EXERCISE DETAILS: An exact transcription of all the records, free of pictures, is the expected answer.

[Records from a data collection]

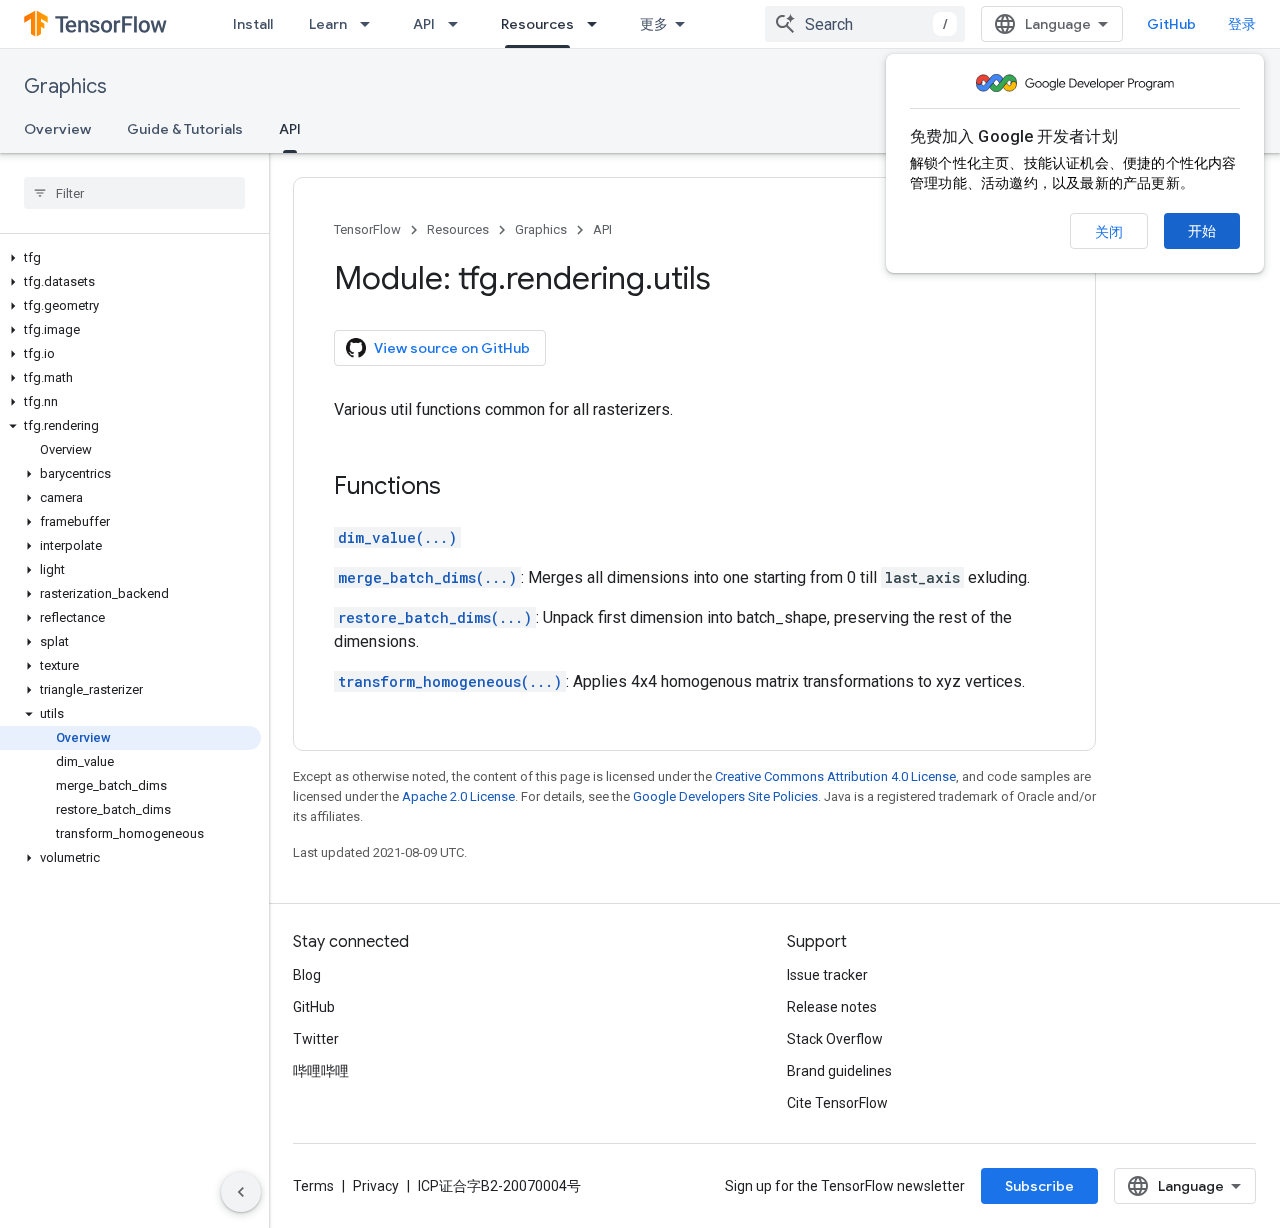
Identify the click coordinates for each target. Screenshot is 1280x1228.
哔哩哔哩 (321, 1071)
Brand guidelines (839, 1071)
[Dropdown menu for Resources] (598, 24)
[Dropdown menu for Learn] (371, 24)
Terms (313, 1186)
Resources (537, 24)
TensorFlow (367, 229)
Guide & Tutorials (185, 129)
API (424, 24)
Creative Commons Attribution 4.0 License (835, 776)
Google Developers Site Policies (725, 796)
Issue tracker (827, 975)
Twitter (316, 1039)
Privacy (376, 1186)
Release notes (832, 1007)
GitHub (1171, 24)
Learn (328, 24)
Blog (307, 975)
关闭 (1109, 232)
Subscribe (1039, 1186)
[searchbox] (134, 193)
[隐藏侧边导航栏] (241, 1192)
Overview (57, 129)
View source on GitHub (452, 348)
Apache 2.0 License (458, 796)
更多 (654, 24)
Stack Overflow (835, 1039)
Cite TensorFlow (837, 1103)
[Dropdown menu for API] (459, 24)
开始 (1202, 231)
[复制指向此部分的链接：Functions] (461, 488)
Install (253, 24)
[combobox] (865, 24)
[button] (130, 258)
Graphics (65, 86)
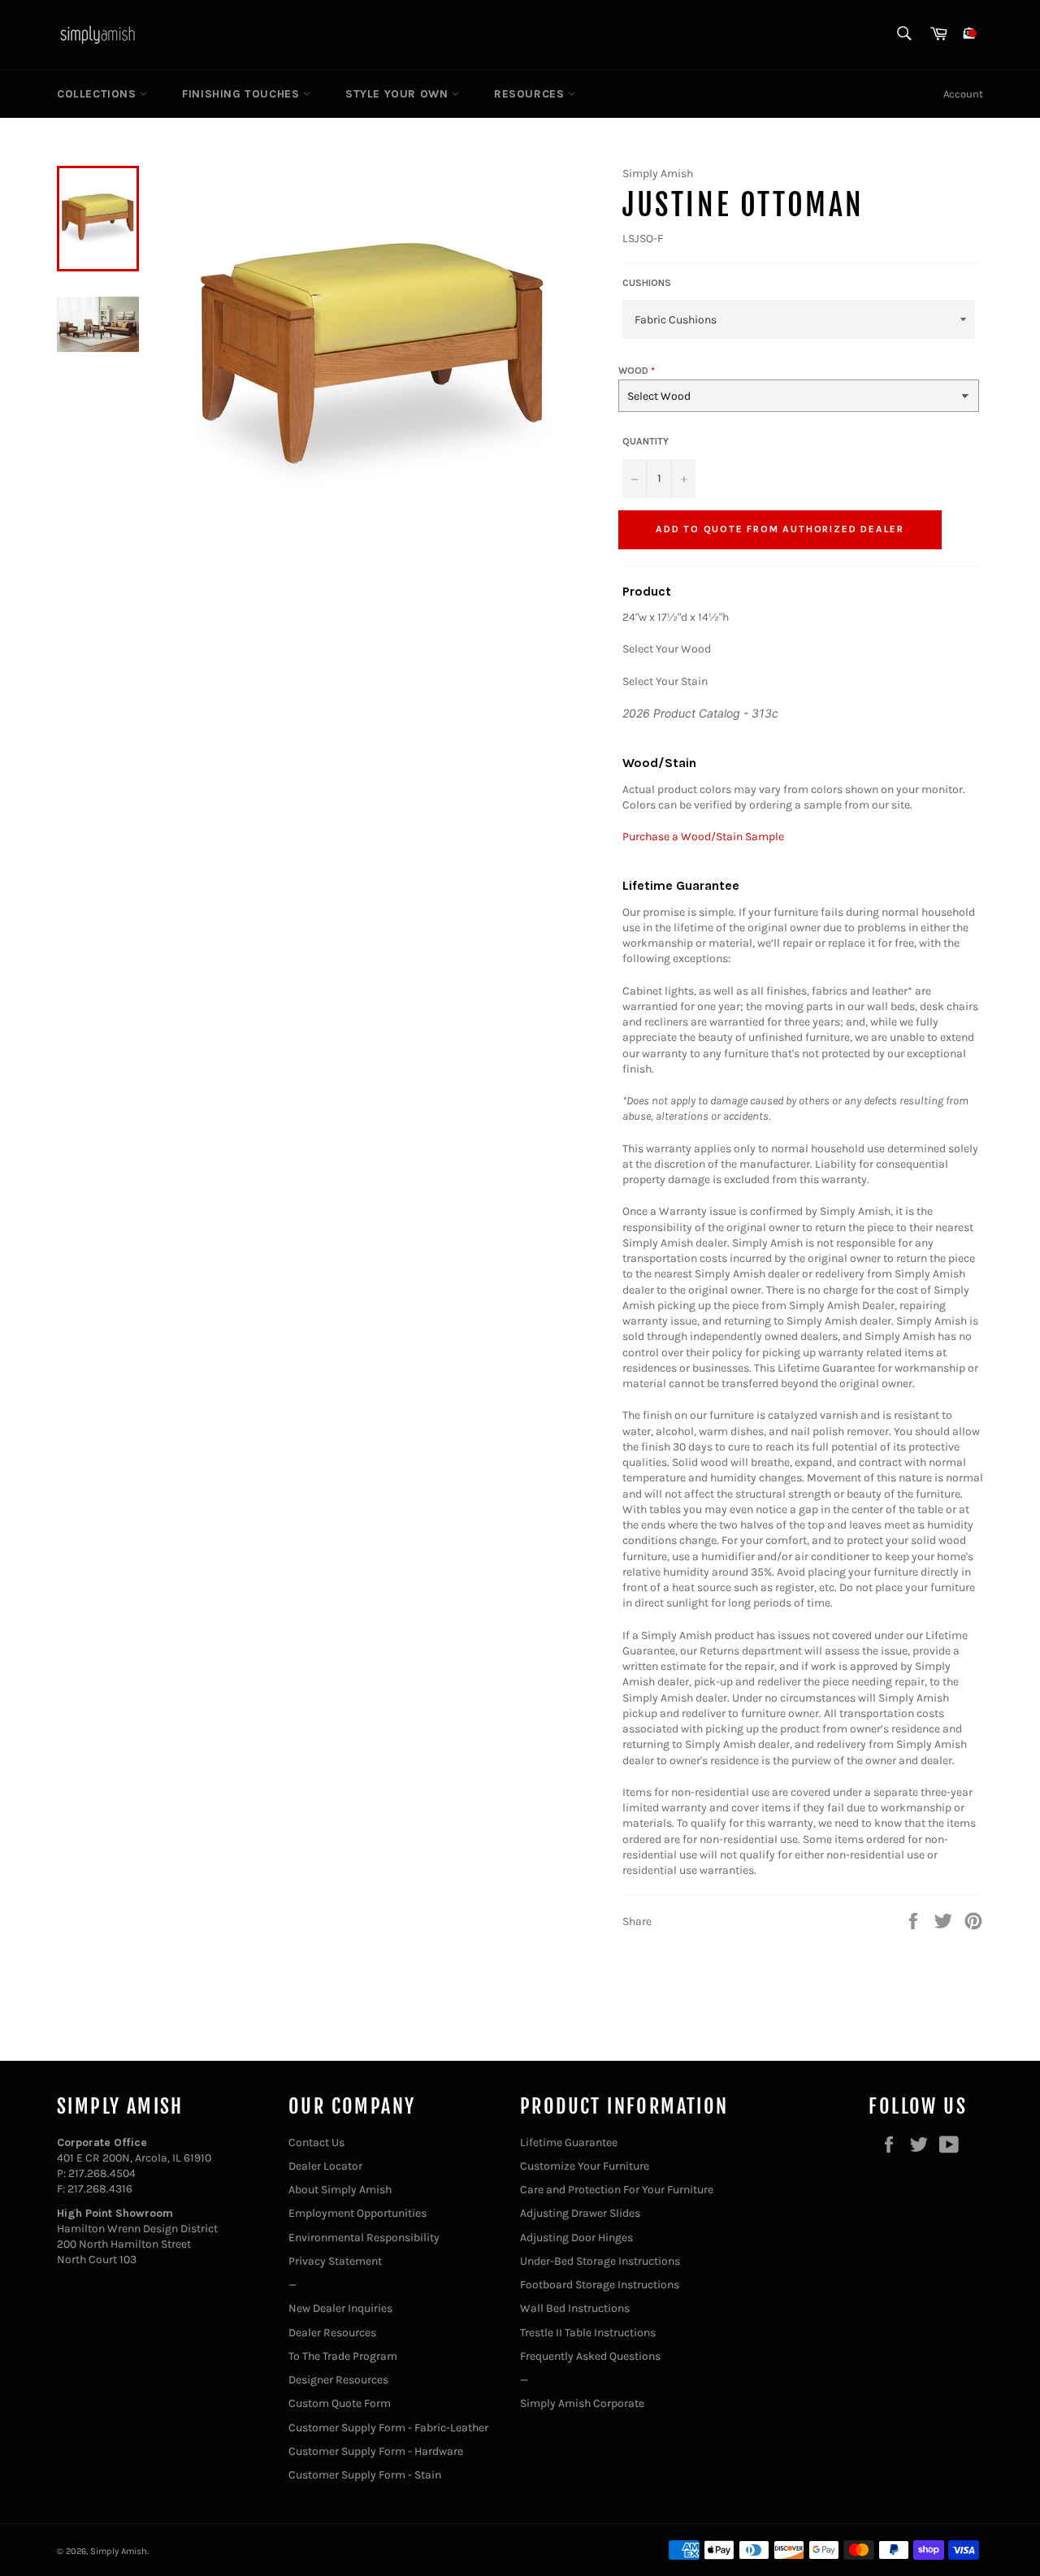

OUTPUT OF THE EXERCISE:
Identify the click coordinates for each target. Screenshot is 1280x1228.
哔哩哔哩 (321, 1071)
Brand guidelines (839, 1071)
[Dropdown menu for Resources] (598, 24)
[Dropdown menu for Learn] (371, 24)
Terms (313, 1186)
Resources (537, 24)
TensorFlow (367, 229)
Guide & Tutorials (185, 129)
API (424, 24)
Creative Commons Attribution 4.0 License (835, 776)
Google Developers Site Policies (725, 796)
Issue tracker (827, 975)
Twitter (316, 1039)
Privacy (376, 1186)
Release notes (832, 1007)
GitHub (1171, 24)
Learn (328, 24)
Blog (307, 975)
关闭 (1109, 232)
Subscribe (1039, 1186)
[searchbox] (134, 193)
[隐藏侧边导航栏] (241, 1192)
Overview (57, 129)
View source on GitHub (452, 348)
Apache 2.0 License (458, 796)
更多 (654, 24)
Stack Overflow (835, 1039)
Cite TensorFlow (837, 1103)
[Dropdown menu for API] (459, 24)
开始 (1202, 231)
[复制指向此部分的链接：Functions] (461, 488)
Install (253, 24)
[combobox] (865, 24)
[button] (130, 258)
Graphics (65, 86)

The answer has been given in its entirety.